Detection Methods for CVE-2021-22963
Indicators of Compromise
- Unusual redirect responses (HTTP 301/302) to external domains in server access logs
- URL patterns containing double slashes (//) followed by external domain names in request logs
- URL-encoded path traversal sequences (%2e%2e) in combination with redirect requests
- User reports of unexpected redirects when accessing legitimate application URLs
Detection Strategies
- Monitor web server access logs for requests containing double slash patterns followed by external domains
- Implement web application firewall (WAF) rules to detect and block URL patterns matching the exploit signature
- Analyze HTTP response codes and Location headers for redirects pointing to external domains
- Deploy intrusion detection signatures for URLs containing //[domain]/%2e%2e patterns
Monitoring Recommendations
- Enable verbose logging for the fastify-static module to capture redirect behavior
- Set up alerts for unusual outbound redirect patterns in application monitoring tools
- Review application configuration to identify instances where redirect: true is enabled
- Implement regular dependency scanning to identify vulnerable fastify-static versions
How to Mitigate CVE-2021-22963
Immediate Actions Required
- Upgrade fastify-static to version 4.2.4 or later immediately
- Audit application configurations and disable redirect: true if not strictly required
- Implement server-side validation of redirect destinations before processing
- Review access logs for any evidence of exploitation attempts
Patch Information
The vulnerability has been addressed in fastify-static version 4.2.4. Organizations should update their Node.js dependencies to include this patched version. The fix implements proper validation of redirect URLs to prevent redirection to external domains through double-slash URL manipulation.

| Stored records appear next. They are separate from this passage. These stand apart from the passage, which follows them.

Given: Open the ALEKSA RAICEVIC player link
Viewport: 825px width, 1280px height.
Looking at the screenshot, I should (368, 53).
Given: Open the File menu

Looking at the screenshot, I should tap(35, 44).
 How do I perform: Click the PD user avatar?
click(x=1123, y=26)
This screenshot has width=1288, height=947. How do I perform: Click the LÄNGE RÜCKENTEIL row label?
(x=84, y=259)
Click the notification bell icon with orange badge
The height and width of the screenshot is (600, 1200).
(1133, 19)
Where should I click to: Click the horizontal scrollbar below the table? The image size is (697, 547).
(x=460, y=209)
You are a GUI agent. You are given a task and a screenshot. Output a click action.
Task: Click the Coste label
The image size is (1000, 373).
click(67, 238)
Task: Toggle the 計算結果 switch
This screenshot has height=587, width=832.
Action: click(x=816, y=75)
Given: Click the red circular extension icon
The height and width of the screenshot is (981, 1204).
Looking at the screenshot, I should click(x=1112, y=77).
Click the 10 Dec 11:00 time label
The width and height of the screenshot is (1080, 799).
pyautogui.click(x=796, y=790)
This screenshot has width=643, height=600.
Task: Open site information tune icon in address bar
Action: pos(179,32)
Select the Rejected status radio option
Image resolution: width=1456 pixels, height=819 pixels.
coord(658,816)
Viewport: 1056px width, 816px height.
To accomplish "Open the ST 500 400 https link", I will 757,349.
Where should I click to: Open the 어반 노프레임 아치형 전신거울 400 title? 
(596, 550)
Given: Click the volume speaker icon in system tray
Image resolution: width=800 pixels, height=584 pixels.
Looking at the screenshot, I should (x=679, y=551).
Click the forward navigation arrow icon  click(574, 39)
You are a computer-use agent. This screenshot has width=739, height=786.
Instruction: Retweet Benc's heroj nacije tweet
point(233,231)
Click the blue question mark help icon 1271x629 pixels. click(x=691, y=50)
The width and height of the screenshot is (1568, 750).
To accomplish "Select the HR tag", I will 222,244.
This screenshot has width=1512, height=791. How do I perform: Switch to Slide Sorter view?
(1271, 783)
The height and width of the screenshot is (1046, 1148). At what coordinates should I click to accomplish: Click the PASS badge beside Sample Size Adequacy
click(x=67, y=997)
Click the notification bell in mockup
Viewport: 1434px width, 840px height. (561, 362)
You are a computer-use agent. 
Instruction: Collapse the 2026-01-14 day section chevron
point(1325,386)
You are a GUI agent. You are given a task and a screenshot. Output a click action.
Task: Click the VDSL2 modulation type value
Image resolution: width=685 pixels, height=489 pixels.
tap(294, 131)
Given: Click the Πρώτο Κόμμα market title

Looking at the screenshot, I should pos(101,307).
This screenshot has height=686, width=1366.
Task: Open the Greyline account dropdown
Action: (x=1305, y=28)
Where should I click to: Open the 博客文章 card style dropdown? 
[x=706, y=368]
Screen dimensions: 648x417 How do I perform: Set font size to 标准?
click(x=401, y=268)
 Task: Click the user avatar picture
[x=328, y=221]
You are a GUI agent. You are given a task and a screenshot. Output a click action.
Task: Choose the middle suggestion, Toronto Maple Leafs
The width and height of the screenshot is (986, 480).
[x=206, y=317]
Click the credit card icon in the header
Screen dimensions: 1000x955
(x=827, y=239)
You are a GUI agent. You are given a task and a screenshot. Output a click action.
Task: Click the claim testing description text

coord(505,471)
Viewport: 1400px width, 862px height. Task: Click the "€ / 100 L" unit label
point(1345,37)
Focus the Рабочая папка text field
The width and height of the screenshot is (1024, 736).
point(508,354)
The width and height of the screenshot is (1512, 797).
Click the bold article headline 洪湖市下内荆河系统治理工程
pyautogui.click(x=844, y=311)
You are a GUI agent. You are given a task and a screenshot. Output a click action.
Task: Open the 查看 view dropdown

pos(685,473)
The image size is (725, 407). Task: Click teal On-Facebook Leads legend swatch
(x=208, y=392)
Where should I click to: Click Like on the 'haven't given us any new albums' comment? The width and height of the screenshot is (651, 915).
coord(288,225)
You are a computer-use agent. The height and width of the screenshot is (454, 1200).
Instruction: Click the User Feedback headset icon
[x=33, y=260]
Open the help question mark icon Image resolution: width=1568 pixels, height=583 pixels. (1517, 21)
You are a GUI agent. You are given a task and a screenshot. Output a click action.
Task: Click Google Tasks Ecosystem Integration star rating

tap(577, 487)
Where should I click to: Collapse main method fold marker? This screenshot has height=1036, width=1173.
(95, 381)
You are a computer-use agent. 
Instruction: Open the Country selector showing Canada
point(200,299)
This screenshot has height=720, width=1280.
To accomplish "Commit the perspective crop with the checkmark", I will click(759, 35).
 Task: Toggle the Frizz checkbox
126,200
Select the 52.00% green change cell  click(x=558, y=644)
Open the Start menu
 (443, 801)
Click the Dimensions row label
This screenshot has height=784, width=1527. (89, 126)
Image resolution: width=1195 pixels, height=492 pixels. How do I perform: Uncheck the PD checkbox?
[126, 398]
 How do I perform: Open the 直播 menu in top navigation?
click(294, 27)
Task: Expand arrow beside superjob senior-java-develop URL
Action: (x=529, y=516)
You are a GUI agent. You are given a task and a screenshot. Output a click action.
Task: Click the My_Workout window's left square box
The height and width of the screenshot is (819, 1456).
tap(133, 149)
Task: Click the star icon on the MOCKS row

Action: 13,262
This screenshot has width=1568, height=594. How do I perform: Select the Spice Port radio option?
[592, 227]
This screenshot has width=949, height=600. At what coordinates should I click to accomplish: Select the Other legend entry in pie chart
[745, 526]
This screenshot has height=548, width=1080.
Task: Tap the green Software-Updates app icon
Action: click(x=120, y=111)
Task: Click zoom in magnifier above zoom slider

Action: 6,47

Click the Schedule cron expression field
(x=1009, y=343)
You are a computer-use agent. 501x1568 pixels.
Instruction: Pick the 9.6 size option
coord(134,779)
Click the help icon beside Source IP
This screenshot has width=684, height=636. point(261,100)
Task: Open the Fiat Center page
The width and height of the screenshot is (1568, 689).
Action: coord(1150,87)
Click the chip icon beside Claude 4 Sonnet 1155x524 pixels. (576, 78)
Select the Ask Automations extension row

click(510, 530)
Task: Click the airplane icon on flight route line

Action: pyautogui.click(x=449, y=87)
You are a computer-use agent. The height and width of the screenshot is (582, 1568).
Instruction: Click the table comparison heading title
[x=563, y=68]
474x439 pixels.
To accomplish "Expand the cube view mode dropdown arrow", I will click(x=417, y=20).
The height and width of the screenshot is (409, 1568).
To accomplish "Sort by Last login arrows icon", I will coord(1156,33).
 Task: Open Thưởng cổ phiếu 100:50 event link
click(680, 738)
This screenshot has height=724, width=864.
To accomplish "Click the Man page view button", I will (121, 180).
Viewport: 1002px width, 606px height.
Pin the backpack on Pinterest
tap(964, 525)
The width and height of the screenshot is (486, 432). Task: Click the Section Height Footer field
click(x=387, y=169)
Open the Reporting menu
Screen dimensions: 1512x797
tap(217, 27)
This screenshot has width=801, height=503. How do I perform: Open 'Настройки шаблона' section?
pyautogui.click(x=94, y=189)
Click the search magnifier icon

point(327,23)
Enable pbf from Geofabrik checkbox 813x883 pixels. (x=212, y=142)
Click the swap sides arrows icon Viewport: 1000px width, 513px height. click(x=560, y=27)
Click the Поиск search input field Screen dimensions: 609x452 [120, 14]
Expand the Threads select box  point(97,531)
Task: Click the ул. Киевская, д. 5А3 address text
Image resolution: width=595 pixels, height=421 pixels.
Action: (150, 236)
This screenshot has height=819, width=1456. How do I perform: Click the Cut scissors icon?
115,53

For detailed information about this vulnerability, refer to the HackerOne Security Report #1354255.
Workarounds
- Set redirect: false in fastify-static configuration if redirect functionality is not required
- Implement a reverse proxy or WAF rule to filter requests containing double slash patterns followed by external domains
- Add application-level middleware to validate and sanitize incoming URL paths before they reach fastify-static
- Use URL allowlisting for any redirect functionality to ensure only trusted destinations are permitted
# Update fastify-static to patched version
npm update fastify-static
# Or specify minimum version in package.json
# "fastify-static": ">=4.2.4"
# Verify installed version
npm list fastify-static
Disclaimer: This content was generated using AI. While we strive for accuracy, please verify critical information with official sources.